The US shale industry witnessed an unsustainable rate of growth because of the large sums of money it attracted from both public and private investors amid low crude prices. Between 2015 and 2017, when oil prices were around $40-$55/bl, shale producers got $60bn of investment from the market and another $20bn from private equity investors. That resulted in shale output booming, something producers would not have achieved solely from cash flows.
Investors now realize the industry was growing too fast, that imposing financial discipline on companies is healthy, Hess said. As a result, the US rig count is down by 25pc and shale oil output should grow by about 500,000 b/d this year.
"I think it is a more sustainable rate," Hess said. "Shale is being recalibrated in investors eyes, and really what shale oil and gas companies have to do is win back the hearts and minds of investors."
Hess said he is optimistic about the changes the industry is going through, but said more work needs to be done by both shale operators and the broader oil and gas industry to win back investors.
While US shale had emerged as a key global supplier, it is not the next Saudi Arabia, he said. Growing shale production and US exports have helped keep oil prices in check amid geopolitical uncertainty, but the key challenge for the industry is that it is very capital intensive. Shale wells decline by 70pc in the first year, by about 30pc in the second and 15pc in the third, which means operators need to keep drilling more wells just to maintain their volumes. That limits shale's growth, he said. Output from the Eagle Ford basin in south Texas is already plateauing, the Bakken in North Dakota looks set to plateau in the next few years and the Permian region of Texas and New Mexico probably will follow by the middle of the decade, he said.

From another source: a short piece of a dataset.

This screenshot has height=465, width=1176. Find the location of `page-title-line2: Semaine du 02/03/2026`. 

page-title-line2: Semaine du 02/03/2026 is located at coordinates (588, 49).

Given those challenges, Hess has strives to operate a balanced portfolio, with operations in conventional production and offshore. Many of its competitors exited offshore because costs were high. But costs have come down, with deepwater drilling rigs that used to go for $600,000/day now available for $150,000-$200,000/day, he said.

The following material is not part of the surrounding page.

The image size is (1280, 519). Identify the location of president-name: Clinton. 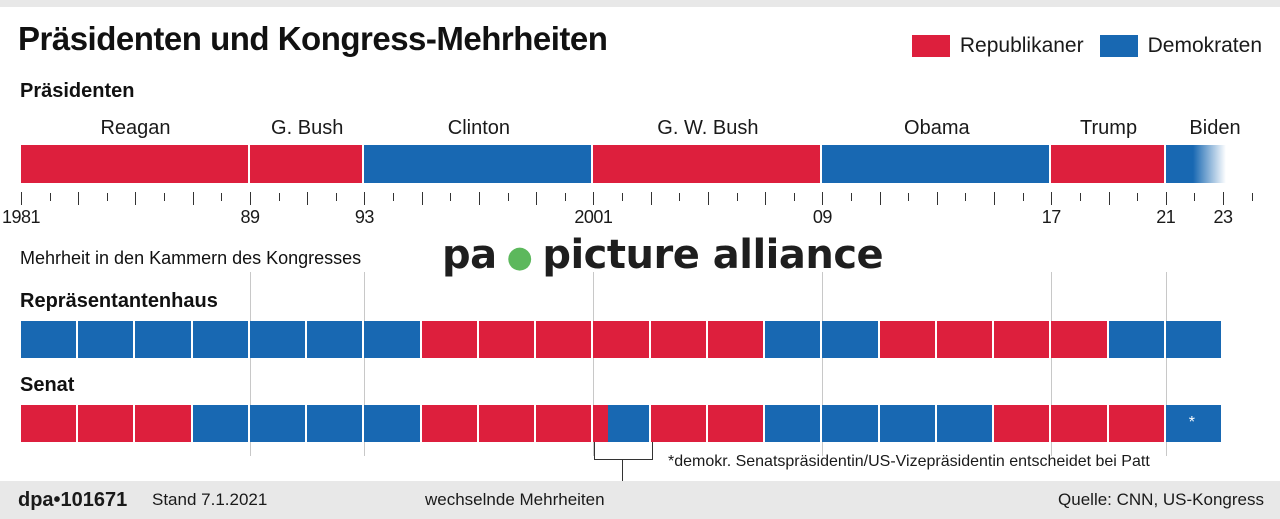
(479, 128).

"While everybody was going to the shale side of the business, we thought that a shale-only strategy was not sustainable," Hess said. "We need both long cycle and short cycle to have the best portfolio."
Commenting on Opec, Hess said the producer group still has a very important role in balancing the market. The output cut agreement between Opec and other major non-Opec producers including Russia was helping global markets return to balance before the outbreak of the coronavirus. With the outbreak slowing China's economy, global oil inventories are set to grow again.